Mickelson, tercero en los últimos tres Masters, partía como líder para la última jornada por primera vez y en medio de un clamor popular que lo convirtieron en el eje sobre el que giraba todo el interés de un país en el Domingo de Resurrección. Tiger Woods, en 2001 y 2002, y otro zurdo, el canadiense Mike Weir, le habían desplazado para convertirle en el eterno aspirante a la Chaqueta Verde. Alejado Tiger, Mickelson no falló esta vez ante un nuevo rival al que tuvo que cazar en los últimos hoyos: el surafricano Ernie Els.
El estadounidense no falló un "putt" para "birdie" en el último hoyo, desde 4 metros y en bajada, que le llevó a la gloria de los campeones en Augusta. Els, que pensaba en un desempate, acabó segundo; el coreano KJ Choi fue tercero, a dos golpes, y el español Sergio García y el alemán Bernhard Langer empataron en la cuarta plaza, a seis golpes del nuevo campeón.
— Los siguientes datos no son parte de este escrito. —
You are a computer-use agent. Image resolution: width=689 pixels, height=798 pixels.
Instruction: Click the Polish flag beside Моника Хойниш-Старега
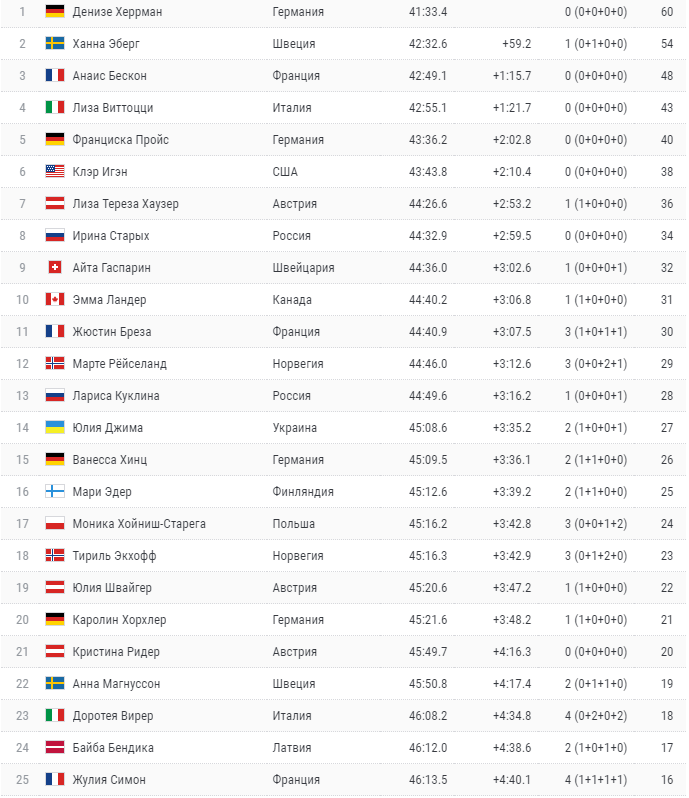(x=55, y=524)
La importancia de la psicología
Els, por su parte, no cejó en el empeño de practicar durante todo el Masters al lado de su psicólogo, el belga Jos Vanthispout. El surafricano, con tres "Grandes" en su palmarés (dos Abiertos de Estados Unidos y un Open Británico), jugó para ganar (69 tiros), pero le adelantó en la última recta el deseado Mickelson. A pesar del emocionante final, la mediocridad se instaló en los primeros nueve hoyos. Sin embargo, después se desató un pulso feroz por la Chaqueta Verde, digno del prestigio y la leyenda de este torneo. "Birdies" y "eagles" sobrevolaban el campo. Els, Mickelson, Langer y Choi se disputaban en el tramo final la Chaqueta Verde más disputada de los últimos años.
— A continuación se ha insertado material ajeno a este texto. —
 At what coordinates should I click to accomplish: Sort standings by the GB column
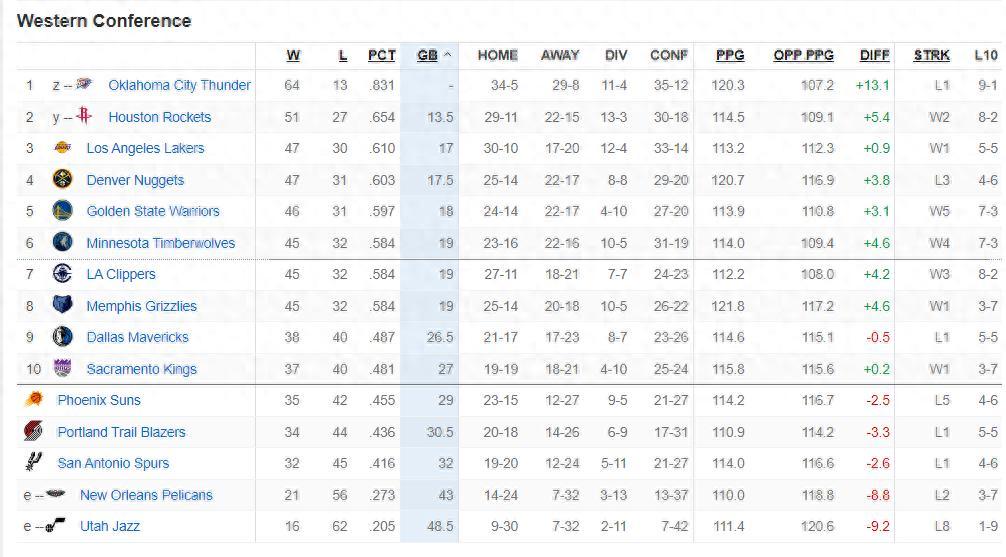pos(428,56)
Antes, a Sergio García se le escapó la oportunidad de su vida de ganar la Chaqueta Verde. Firmó 66 golpes, la mejor tarjeta del torneo, y con 3 bajo par en el acumulado acabó en el cuarto puesto gracias a la mejor anotación del torneo: 6 bajo par. García se acordará tanto de los 75 golpes del sábado (que le dejaron a 9 golpes de la cabeza en la ronda final) como del doble "bogey" de hoy que le estropeó una mejor tarjeta. El español parecía un hombre derrotado, decepcionado tras su mejor ronda en Augusta, pese su mejor clasificación final de seis comparecencias consecutivas.
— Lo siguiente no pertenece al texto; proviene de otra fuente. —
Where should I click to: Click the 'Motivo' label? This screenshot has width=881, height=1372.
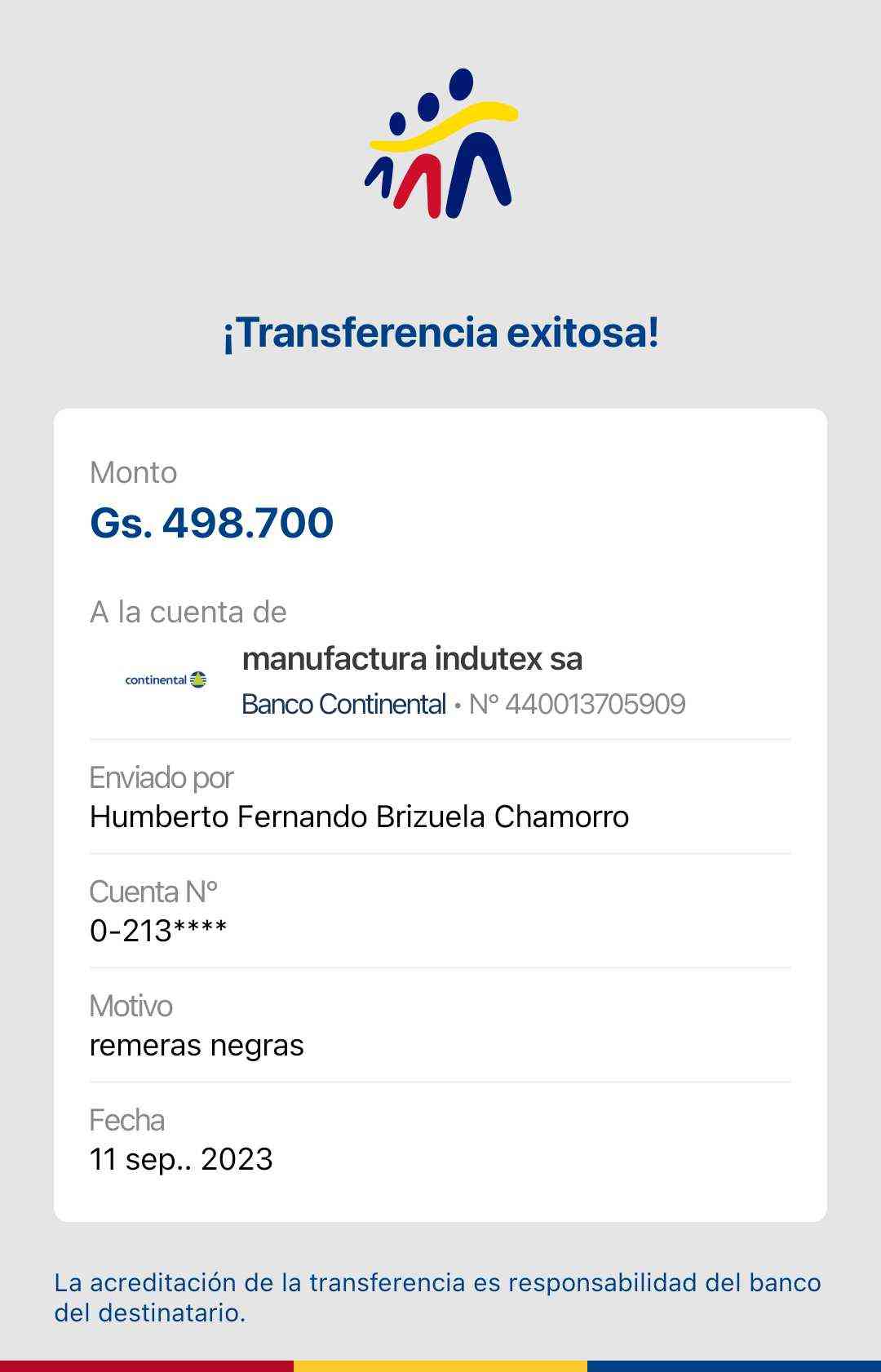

Con García ya en la casa club, sin motivo aparente para estar tan triste, su amigo Els, en cambio, se erigía en la referencia del campeonato después de su segundo "eagle" del día en el hoyo 13. Els metió la directa pero, por detrás, Choi metió otro "eagle" brutal y Mickelson encadenó tres "birdies" consecutivos para cerrar un final entre tres. En este recital múltiple, que puso a hervir a Augusta, todavía cabía algo más: el irlandés Padraig Harrington y el estadounidense Kirk Triplett lograron sendos hoyos en uno con un intervalo de tan sólo diez minutos. Ambos masacraron el par 3 del hoyo 16.
La llegada al "green" del 18 fue vibrante. Mickelson necesitaba embocar un "putt" complicado y su delicado toque envió la bola al pequeño vacío del hoyo que lleva a la gloria. El zurdo Mike Weir puso la Chaqueta Verde de forma merecida a otro zurdo, Mickelson.